*** 已知条件 ***

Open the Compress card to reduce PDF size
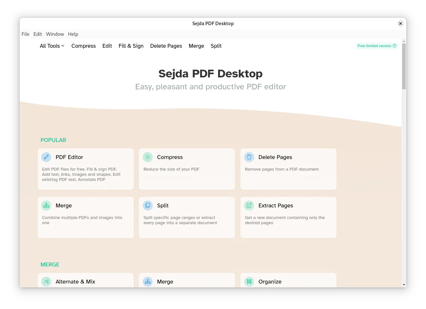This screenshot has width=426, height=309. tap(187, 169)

***
*** 已知条件 ***

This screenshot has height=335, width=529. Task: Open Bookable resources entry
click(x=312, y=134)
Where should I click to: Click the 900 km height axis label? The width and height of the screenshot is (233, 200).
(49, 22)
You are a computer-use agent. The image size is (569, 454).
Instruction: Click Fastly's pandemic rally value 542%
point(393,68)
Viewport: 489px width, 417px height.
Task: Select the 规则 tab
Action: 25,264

***

### 问题
请将含有“You are a computer-use”的一行至含有“Action: 25,264”的一行（首尾两行均包括在内）转为编号列表，空行不予保留。

### 任务解答
1. You are a computer-use agent. The image size is (569, 454).
2. Instruction: Click Fastly's pandemic rally value 542%
3. point(393,68)
4. Viewport: 489px width, 417px height.
5. Task: Select the 规则 tab
6. Action: 25,264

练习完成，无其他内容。